_TRY IT_: Across the listing below, how many lines contain "Minimum"? Answer with the number and nothing else.

_DATA TO PROCESS_:
○ ○ ○ ○ ○ ○ ○

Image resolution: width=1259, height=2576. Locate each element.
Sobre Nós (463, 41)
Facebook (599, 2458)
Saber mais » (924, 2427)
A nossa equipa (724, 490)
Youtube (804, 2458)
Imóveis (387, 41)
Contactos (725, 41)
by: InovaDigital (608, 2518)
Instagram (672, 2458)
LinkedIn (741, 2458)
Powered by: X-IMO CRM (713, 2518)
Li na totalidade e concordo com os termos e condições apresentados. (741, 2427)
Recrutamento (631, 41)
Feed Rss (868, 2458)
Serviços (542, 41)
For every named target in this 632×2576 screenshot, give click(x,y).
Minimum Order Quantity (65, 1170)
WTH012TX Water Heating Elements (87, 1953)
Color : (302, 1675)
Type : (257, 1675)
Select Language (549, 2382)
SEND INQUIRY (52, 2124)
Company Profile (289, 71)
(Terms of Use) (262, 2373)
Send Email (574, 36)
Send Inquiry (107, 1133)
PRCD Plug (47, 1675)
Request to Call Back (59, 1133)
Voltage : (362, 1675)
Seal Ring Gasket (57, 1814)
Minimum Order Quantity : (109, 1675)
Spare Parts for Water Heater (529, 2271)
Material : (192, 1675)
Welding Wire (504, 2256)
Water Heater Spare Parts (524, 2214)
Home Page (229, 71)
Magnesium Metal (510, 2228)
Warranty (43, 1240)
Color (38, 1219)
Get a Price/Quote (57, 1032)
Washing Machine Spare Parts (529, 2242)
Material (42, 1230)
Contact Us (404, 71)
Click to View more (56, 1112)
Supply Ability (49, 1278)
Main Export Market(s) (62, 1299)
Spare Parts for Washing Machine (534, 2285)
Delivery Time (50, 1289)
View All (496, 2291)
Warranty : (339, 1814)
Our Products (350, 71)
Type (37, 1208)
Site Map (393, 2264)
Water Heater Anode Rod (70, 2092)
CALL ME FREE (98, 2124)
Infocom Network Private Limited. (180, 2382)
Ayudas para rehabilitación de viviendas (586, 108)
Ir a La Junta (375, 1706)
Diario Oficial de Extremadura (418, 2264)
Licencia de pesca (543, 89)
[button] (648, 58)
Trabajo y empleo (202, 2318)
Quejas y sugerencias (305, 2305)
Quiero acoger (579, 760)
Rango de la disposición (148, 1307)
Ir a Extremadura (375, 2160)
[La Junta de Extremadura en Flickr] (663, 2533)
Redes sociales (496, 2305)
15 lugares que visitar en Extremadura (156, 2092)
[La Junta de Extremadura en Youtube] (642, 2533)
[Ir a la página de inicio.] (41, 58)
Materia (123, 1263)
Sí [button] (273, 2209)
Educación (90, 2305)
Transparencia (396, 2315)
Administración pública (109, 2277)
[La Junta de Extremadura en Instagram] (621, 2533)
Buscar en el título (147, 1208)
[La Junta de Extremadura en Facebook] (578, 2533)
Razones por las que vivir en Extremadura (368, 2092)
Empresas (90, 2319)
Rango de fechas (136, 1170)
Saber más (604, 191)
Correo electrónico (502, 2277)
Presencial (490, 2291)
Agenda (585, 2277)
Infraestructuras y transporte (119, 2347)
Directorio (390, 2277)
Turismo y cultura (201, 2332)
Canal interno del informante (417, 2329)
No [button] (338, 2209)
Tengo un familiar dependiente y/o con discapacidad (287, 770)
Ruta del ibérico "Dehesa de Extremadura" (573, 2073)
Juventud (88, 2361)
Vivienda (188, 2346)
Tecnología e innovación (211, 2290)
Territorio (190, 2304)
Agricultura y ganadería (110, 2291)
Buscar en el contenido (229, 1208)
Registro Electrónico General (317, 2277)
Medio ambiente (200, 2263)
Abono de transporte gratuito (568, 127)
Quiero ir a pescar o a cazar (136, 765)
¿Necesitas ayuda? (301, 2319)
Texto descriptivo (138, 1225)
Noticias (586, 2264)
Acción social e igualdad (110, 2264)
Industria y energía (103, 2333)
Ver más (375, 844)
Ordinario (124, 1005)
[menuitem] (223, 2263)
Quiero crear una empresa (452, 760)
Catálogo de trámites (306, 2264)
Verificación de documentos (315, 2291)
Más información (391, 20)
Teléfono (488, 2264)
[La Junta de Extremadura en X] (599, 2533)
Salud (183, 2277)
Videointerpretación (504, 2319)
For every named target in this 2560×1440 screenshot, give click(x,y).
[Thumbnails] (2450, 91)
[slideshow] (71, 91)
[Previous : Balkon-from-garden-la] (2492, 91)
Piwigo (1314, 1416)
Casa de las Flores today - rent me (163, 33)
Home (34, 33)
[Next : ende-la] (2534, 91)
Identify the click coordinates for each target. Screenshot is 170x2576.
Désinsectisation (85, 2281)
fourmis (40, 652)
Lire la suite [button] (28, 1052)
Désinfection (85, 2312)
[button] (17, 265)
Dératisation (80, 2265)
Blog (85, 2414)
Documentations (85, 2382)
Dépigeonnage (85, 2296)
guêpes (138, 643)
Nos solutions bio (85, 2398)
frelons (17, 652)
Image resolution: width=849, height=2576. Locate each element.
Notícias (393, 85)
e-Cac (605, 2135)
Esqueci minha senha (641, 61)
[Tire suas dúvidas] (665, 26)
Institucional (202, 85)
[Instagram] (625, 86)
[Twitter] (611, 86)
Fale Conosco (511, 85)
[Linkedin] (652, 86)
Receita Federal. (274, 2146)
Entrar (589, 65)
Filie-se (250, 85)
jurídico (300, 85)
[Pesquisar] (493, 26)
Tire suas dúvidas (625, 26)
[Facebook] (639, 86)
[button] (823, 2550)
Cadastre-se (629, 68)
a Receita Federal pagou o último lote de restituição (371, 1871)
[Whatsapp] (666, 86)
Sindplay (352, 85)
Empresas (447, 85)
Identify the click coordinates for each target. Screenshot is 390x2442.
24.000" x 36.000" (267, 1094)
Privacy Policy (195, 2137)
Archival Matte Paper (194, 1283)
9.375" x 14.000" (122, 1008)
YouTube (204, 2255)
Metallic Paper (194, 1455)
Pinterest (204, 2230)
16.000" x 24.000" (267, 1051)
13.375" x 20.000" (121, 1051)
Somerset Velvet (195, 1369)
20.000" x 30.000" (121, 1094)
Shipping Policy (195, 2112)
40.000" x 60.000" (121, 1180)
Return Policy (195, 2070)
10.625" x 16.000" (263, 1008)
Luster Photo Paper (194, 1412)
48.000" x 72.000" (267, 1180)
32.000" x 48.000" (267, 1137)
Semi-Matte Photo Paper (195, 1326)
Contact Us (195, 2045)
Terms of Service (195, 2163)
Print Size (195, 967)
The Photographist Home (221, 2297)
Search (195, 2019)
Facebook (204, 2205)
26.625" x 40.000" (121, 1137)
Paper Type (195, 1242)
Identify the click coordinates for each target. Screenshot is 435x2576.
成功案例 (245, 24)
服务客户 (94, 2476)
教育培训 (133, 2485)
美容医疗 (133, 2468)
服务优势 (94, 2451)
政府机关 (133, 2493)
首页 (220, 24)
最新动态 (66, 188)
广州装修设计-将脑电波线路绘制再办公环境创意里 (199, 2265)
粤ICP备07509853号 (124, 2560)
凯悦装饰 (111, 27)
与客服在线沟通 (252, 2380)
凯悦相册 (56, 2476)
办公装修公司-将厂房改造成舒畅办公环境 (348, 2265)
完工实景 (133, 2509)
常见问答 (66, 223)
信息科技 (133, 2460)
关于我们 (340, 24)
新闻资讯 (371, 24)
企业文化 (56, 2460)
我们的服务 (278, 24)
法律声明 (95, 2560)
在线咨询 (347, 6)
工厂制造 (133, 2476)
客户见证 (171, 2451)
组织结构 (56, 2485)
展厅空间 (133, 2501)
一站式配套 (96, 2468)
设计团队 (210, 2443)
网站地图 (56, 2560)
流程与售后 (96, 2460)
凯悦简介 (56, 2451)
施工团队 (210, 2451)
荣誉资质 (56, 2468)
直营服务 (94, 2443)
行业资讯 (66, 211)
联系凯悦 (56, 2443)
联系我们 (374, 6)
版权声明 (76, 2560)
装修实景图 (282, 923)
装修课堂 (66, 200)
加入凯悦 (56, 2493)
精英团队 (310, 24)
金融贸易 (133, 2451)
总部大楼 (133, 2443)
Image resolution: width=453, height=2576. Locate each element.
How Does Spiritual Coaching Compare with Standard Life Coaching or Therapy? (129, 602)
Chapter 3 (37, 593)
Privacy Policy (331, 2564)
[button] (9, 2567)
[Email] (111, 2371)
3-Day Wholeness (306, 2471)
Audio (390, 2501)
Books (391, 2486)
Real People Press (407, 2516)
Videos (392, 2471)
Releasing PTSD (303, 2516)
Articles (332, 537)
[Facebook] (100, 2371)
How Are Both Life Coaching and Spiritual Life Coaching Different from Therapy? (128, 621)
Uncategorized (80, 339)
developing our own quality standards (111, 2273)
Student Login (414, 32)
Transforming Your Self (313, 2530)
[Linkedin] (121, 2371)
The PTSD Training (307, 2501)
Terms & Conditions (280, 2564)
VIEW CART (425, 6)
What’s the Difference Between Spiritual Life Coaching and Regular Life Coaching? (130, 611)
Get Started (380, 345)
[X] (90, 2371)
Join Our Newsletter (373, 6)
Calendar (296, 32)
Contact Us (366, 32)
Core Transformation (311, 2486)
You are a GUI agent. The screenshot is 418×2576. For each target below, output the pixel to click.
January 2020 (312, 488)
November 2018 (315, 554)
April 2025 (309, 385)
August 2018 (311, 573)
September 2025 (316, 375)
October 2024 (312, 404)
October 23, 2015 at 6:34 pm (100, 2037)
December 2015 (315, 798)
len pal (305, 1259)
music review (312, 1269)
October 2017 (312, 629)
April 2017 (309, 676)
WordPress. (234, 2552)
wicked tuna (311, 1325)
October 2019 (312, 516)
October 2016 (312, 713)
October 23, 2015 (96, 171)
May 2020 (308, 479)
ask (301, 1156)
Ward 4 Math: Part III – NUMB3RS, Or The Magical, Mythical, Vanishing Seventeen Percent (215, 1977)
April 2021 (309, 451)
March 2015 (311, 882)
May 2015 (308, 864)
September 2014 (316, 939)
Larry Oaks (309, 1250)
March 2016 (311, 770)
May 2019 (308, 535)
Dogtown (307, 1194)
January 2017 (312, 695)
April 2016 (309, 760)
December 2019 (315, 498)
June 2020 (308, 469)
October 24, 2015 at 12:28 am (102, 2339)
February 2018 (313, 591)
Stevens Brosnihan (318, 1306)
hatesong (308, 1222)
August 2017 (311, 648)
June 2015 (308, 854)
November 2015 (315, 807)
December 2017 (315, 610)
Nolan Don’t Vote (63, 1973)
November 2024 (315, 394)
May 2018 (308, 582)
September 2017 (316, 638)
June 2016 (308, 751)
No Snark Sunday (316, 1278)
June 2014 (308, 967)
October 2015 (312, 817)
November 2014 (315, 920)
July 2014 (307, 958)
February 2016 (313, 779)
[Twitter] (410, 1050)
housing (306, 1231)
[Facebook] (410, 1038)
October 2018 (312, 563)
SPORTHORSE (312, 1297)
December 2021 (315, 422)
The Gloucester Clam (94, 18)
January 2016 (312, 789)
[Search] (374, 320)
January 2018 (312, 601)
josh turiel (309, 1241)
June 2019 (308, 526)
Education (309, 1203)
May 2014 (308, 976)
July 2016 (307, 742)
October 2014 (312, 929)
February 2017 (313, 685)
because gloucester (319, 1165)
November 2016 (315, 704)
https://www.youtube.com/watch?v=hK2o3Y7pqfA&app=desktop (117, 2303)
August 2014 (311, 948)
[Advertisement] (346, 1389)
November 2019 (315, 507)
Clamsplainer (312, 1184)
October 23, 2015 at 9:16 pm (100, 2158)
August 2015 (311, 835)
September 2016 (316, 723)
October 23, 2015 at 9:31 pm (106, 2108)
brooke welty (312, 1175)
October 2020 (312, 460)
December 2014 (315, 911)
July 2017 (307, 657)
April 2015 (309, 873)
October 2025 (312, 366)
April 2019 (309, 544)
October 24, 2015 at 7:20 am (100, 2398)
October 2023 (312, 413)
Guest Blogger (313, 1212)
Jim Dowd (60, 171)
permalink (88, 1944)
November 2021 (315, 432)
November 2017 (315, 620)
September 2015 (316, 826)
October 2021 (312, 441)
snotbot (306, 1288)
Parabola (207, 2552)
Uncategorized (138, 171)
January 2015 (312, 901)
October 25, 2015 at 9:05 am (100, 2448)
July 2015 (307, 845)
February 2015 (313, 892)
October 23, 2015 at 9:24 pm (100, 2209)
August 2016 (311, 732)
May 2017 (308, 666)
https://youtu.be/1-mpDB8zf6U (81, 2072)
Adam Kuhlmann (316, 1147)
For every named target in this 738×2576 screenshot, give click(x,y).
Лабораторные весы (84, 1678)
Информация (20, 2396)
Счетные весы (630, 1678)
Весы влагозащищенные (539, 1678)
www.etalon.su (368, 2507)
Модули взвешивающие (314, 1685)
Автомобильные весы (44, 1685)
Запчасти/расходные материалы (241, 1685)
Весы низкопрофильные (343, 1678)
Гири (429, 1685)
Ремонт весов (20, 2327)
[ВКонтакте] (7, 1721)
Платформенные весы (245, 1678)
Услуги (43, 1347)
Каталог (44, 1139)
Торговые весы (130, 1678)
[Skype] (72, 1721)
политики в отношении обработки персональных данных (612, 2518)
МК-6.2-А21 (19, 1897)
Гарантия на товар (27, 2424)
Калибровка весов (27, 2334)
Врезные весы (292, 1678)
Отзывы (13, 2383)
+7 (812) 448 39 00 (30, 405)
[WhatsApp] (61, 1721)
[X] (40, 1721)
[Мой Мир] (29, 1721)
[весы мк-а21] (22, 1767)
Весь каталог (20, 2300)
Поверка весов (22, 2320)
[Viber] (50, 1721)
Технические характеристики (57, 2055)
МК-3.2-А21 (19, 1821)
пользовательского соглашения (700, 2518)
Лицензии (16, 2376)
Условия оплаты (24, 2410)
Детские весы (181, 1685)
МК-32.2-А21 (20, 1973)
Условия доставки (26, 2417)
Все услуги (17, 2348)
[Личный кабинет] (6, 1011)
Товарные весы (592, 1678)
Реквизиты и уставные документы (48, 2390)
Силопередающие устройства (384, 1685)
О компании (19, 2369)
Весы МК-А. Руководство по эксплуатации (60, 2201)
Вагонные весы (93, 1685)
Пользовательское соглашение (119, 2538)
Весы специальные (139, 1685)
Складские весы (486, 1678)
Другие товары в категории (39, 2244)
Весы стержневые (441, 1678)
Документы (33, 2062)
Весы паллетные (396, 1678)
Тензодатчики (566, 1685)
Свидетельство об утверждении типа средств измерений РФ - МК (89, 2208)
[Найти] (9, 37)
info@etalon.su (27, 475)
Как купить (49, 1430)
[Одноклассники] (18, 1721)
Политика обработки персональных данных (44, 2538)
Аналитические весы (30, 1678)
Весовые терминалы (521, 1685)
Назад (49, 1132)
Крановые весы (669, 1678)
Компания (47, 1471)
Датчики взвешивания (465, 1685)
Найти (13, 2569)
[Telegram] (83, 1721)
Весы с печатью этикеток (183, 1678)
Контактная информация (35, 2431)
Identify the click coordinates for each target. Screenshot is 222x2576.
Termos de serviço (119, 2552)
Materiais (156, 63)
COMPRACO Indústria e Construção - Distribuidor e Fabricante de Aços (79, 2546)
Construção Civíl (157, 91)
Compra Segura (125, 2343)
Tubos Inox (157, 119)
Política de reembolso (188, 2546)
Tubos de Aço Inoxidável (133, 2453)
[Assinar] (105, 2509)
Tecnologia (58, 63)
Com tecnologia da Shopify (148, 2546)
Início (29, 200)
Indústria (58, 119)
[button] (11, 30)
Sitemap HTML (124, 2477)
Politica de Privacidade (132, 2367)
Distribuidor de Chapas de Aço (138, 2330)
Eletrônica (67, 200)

○ ○ ○ ○ ○ ○ ○

_EXPECTED ANSWER_: 2